In der Tat: Es ist auffällig, ja beeindruckend, wie der gelernte Betriebswirt nach einer Hiobsbotschaft erneut den Spieß umdrehen und aus einer Krise eine Chance machen konnte. Wie zuletzt im Mai 2023, als er nach einer schlimmen Pleite der gesamten Linken bei Regionalwahlen bereits totgesagt war - auch von ihm nahestehenden Medien. Nur einen Tag nach dem Desaster trat er aber zur Überraschung aller nicht zurück. Er zog die eigentlich fürs Jahresende geplante Parlamentswahl vor - und hatte mit dem Schachzug Erfolg.
Nun setzt er nach Ansicht von Anhängern und Parteifreunden im In- und Ausland (darunter Brasiliens Präsident Luiz Inácio Lula da Silva) wieder Akzente. Seine Bedenkzeit sei ein „Weckruf“ gegen Schmutzkampagnen, gegen die Polarisierung und gegen unbegründete Attacken und Anzeigen, die die Politik in Spanien und auch in anderen Ländern zunehmend vergifteten, hieß es in der Madrider Parteizentrale der PSOE.
In seiner Rede rief Sánchez dazu auf, gegen Fake News und für mehr Fair Play zu kämpfen. Und zur „Regeneration des Systems“: „Zu lange haben wir zugelassen, dass die Politik von Schlamm überzogen wird“, sagte er. „Entweder wir sagen basta, oder diese Degradierung des öffentlichen Lebens wird unsere Zukunft bestimmen und uns als Land verdammen“, rief er mit fester Stimme. Wenn man Meinungsfreiheit mit Verleumdungsfreiheit verwechsle, werde „diese demokratische Perversion katastrophale Folgen“ haben.

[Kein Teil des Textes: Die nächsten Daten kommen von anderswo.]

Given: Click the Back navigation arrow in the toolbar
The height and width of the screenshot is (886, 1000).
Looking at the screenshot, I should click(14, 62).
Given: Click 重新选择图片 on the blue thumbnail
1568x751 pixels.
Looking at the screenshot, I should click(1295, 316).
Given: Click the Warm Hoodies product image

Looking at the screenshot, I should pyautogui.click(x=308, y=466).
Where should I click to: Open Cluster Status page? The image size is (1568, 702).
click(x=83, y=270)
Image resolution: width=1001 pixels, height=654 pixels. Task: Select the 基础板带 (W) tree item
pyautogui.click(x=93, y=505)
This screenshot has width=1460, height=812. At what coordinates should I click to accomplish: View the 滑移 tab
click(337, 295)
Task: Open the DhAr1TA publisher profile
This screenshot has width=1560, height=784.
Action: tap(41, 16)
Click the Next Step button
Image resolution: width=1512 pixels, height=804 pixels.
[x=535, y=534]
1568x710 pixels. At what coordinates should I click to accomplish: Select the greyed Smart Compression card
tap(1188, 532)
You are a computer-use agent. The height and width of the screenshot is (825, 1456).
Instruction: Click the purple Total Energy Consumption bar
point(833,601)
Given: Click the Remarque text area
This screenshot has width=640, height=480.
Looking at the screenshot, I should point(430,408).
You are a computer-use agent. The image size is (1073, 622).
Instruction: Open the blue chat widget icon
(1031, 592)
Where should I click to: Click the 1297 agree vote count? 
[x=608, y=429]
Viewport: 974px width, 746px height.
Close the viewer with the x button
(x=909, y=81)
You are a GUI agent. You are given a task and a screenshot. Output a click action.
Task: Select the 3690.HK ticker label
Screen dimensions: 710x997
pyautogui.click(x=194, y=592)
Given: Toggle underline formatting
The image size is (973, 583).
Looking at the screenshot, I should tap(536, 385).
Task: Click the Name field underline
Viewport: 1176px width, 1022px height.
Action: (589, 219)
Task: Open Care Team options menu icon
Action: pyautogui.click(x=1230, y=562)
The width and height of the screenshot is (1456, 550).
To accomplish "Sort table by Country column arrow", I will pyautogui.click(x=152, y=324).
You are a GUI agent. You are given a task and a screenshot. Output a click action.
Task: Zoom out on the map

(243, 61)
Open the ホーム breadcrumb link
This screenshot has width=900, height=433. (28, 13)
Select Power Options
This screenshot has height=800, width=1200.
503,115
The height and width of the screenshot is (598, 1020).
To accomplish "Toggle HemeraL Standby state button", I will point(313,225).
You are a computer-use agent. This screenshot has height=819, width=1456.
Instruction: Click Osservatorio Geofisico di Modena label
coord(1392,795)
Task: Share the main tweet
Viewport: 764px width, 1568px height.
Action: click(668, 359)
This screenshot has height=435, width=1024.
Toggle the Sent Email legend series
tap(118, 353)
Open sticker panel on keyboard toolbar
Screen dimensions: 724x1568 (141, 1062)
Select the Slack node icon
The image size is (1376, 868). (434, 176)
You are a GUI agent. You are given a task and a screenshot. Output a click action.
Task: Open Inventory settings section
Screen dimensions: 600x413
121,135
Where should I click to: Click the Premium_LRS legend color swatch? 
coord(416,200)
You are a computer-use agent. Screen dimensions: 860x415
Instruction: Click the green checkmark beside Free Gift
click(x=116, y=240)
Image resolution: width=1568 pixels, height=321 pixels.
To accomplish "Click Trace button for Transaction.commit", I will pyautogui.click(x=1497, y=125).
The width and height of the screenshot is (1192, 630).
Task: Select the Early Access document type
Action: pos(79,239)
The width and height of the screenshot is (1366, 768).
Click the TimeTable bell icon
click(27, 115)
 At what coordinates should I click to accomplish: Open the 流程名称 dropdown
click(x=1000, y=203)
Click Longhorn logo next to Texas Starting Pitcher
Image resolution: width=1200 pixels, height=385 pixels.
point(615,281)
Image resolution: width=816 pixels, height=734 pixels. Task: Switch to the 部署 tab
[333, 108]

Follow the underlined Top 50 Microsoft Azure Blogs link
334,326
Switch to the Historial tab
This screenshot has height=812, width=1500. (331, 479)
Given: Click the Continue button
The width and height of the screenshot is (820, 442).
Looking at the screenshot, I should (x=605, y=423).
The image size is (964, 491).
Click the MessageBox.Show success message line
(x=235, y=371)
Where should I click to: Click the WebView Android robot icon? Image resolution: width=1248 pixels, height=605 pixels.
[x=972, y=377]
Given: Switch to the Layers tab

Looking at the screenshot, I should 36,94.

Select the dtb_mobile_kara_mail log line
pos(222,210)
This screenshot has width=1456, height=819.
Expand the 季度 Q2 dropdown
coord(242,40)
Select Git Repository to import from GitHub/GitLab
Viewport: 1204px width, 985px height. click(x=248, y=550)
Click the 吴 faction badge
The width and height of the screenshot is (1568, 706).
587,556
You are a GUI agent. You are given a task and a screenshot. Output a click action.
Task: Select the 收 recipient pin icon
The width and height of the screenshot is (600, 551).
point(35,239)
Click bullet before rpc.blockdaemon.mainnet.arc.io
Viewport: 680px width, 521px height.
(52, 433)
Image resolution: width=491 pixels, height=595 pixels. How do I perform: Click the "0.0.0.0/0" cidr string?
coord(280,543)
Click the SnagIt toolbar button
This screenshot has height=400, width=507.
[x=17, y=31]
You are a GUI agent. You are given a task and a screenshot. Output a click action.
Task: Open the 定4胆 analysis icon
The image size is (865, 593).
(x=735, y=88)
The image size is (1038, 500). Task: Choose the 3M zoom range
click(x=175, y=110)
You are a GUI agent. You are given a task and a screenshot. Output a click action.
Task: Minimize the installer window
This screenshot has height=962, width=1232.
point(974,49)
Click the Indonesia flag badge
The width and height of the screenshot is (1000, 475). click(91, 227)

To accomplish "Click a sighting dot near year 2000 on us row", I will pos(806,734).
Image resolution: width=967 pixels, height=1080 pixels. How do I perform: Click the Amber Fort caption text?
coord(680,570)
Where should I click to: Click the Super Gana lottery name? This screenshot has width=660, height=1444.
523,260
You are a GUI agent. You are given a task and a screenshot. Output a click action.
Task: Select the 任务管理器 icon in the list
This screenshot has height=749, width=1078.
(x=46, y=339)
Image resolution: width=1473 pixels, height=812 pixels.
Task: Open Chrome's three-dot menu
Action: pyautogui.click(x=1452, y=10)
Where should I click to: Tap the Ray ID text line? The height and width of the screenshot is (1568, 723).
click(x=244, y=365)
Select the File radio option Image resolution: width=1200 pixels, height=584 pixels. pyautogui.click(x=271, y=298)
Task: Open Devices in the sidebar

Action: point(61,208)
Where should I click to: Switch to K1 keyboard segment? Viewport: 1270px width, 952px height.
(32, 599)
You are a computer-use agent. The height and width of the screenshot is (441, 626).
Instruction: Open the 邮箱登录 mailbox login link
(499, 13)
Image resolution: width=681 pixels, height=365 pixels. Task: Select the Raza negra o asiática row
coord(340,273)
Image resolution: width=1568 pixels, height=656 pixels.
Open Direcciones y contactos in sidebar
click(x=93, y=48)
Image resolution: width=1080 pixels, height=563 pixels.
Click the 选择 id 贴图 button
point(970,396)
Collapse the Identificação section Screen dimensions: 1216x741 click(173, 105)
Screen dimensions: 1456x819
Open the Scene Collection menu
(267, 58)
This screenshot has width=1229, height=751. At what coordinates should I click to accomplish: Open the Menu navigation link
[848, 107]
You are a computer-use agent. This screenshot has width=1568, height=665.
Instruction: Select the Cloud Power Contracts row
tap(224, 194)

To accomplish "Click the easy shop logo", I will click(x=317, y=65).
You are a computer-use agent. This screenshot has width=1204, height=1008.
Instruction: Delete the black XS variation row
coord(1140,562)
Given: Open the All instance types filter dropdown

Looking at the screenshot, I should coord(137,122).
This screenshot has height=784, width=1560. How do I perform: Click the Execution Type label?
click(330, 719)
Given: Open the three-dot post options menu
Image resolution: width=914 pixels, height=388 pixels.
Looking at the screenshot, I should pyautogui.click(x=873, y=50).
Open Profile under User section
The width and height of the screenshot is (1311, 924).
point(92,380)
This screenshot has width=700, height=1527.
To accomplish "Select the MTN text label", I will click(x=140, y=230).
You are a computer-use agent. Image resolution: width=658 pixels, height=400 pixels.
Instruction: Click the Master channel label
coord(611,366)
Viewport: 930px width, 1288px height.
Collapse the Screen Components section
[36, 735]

Die Opposition konnte er mit seiner Rede unterdessen nicht überzeugen. Ganz im Gegenteil. Politiker der konservativen Volkspartei PP sprachen von einer gut inszenierten „Show“. Die Regionalpräsidentin der Region Madrid, Isabel Díaz Ayuso, die als eine der charismatischsten Figuren der konservativen Volkspartei PP gilt, bezeichnete das Vorgehen von Sánchez als „absolute Schande“. Der Ministerpräsident wolle einfach „ohne jede Kontrolle“ regieren.
Die Anzeige gegen die Frau des Regierungschefs war am Mittwoch von der als sehr rechtsgerichtet eingestuften Organisation „Manos Limpias“ (Saubere Hände) erstattet worden. Die Organisation, die unter anderem der rechtspopulistischen Partei Vox nahesteht, wirft Gómez, die kein öffentliches Amt bekleidet, Einflussnahme und Korruption in der Wirtschaft vor. „Manos Limpias“ räumte später ein, die Anzeige basiere auf Medienberichten, die durchaus falsch sein könnten.